VoxelCubes / PanelCleaner

An AI-powered tool to clean manga panels.
GNU General Public License v3.0
208 stars 16 forks source link

[Windows] Unicode error with non-ascii letters in a file path #27

Closed NinjaScoutZ closed 8 months ago

NinjaScoutZ commented 9 months ago

Encountered an error while processing files.

<class 'UnicodeDecodeError'>: Traceback (most recent call last): File "pcleaner\gui\worker_thread.py", line 141, in run File "pcleaner\gui\mainwindow_driver.py", line 1064, in generate_output File "pcleaner\gui\processing.py", line 228, in generate_output File "pcleaner\preprocessor.py", line 74, in prep_json_file File "pathlib.py", line 1059, in read_text File "encodings\cp1252.py", line 23, in decode UnicodeDecodeError: 'charmap' codec can't decode byte 0x9d in position 352: character maps to

'charmap' codec can't decode byte 0x9d in position 352: character maps to

NinjaScoutZ commented 9 months ago

This problem will occur when I'm trying to clean up the color manga (ex.manhwa manhua)

VoxelCubes commented 9 months ago

Hm, due to the traceback coming from pathlib, I figure the issue lies with a file name of some kind. Also, I see that you're on Windows, might play a role with how windows handles character mapping, not using utf-8 etc.

To solve this issue, I'd need a file that causes the problem. If it's really just the file path, you can even try renaming a blank white page to that name and see if it produces the same error. Or, if you don't wish to share the image publicly, feel free to send the image to my email, voxel.aur@gmail.com

VoxelCubes commented 9 months ago

All right, I've taken a look at your samples, and it is as I suspected. That "encodings\cp1252.py" refers to the windows character encoding method, which is not compatible with Unicode. So this problem only happens on Windows, not other platforms, and is triggered by non-ascii (english symbols) text being interpreted wrongly.

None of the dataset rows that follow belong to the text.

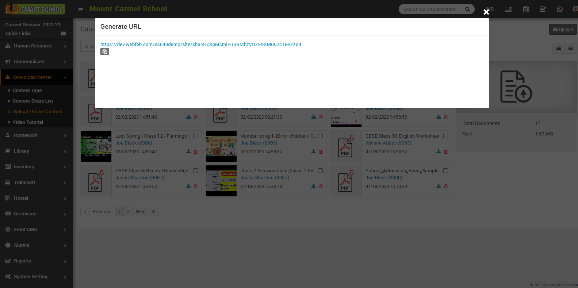Open the calendar icon in header

pos(526,9)

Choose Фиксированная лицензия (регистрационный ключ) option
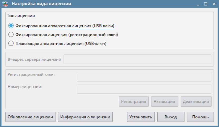coord(11,35)
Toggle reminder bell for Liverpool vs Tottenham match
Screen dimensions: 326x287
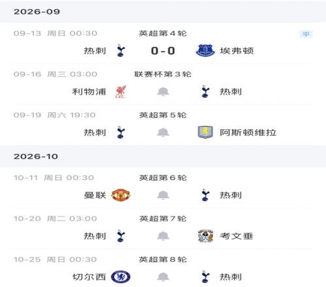(x=163, y=91)
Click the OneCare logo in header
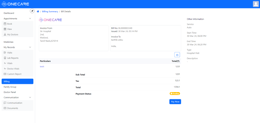The width and height of the screenshot is (260, 123). (x=15, y=4)
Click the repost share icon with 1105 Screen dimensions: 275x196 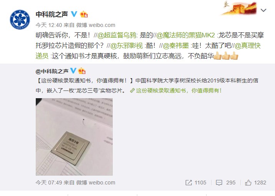point(188,183)
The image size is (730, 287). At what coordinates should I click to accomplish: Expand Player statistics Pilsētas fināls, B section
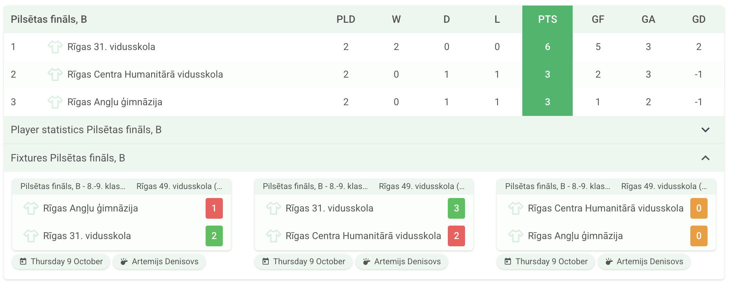click(x=86, y=130)
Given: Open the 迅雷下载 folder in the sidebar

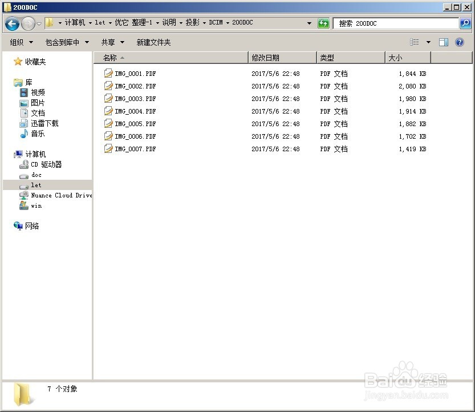Looking at the screenshot, I should [43, 123].
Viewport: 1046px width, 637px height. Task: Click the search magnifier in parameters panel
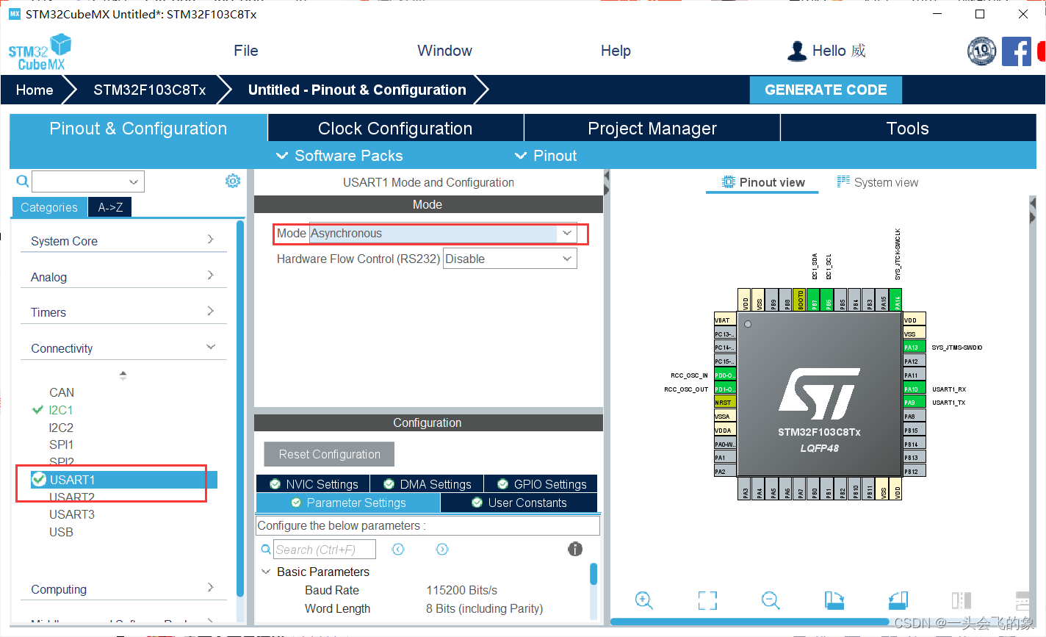click(x=265, y=549)
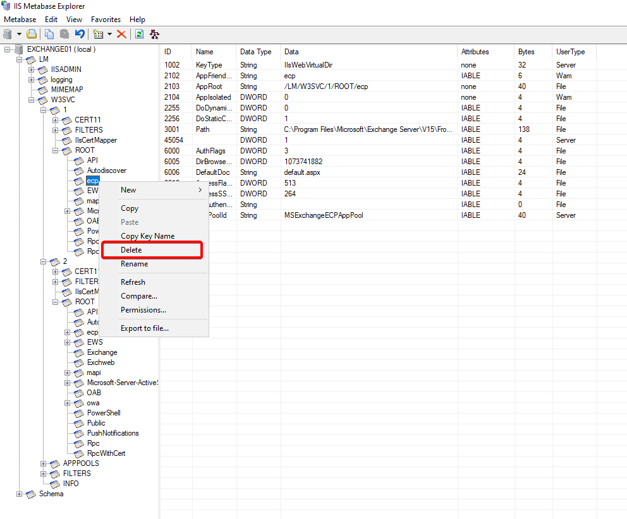Click the server connect toolbar icon

click(8, 34)
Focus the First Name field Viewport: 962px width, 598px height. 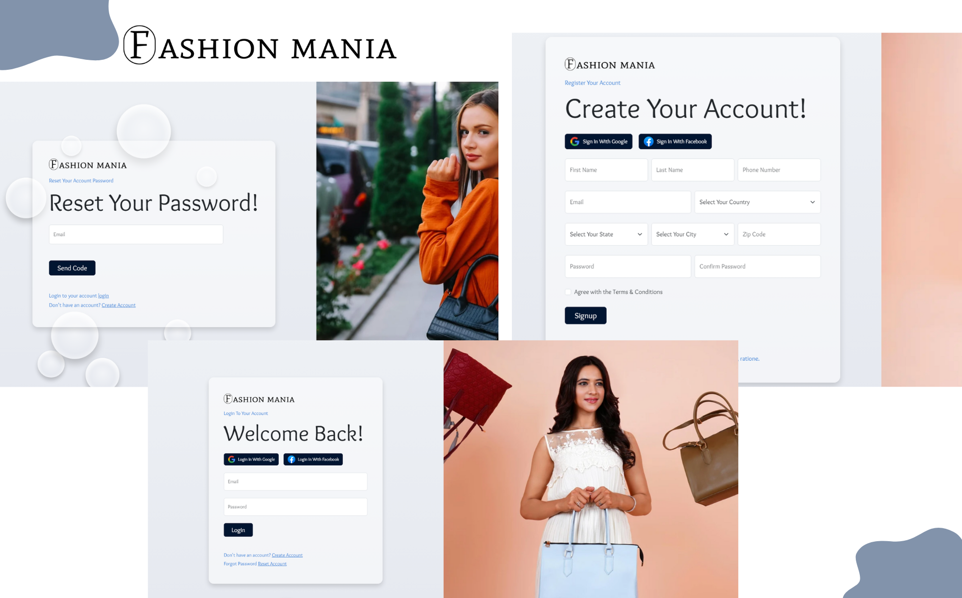click(x=606, y=170)
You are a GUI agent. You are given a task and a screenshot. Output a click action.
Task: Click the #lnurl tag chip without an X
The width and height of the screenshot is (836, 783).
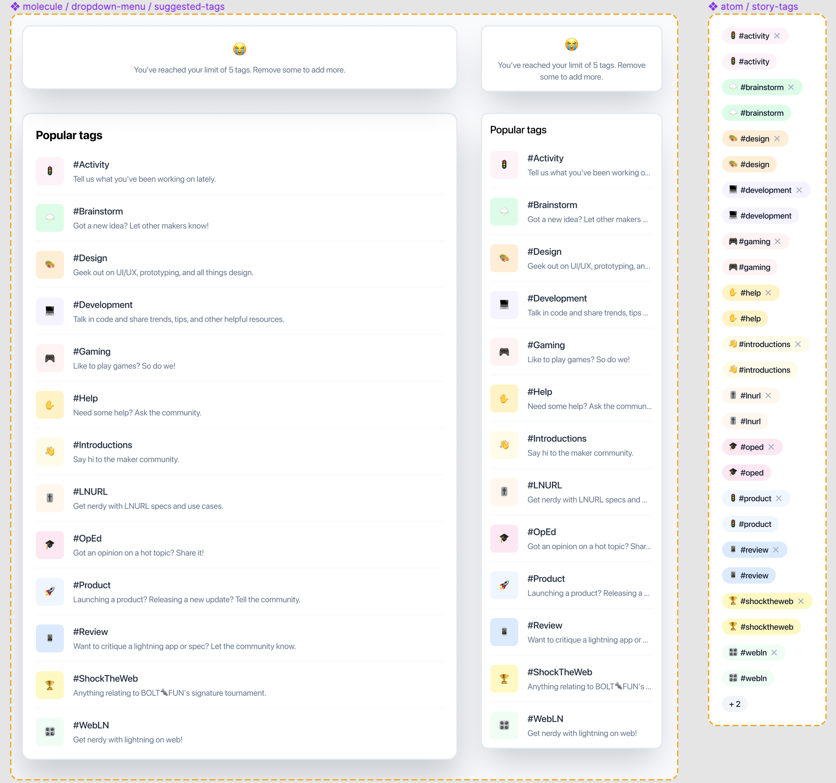745,421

I'll have to spend some time debugging where exactly that goes wrong, but it'll be a few weeks. In the meantime, I can advise renaming your files and folders in a way that only contains ascii characters (all parent folders above it must be ascii too, the entire file path) as a workaround, it only needs to be temporary. Or use Linux, if you wish.

VoxelCubes commented 8 months ago

Issue fixed in version 2.1.3. Let me know if it happens again.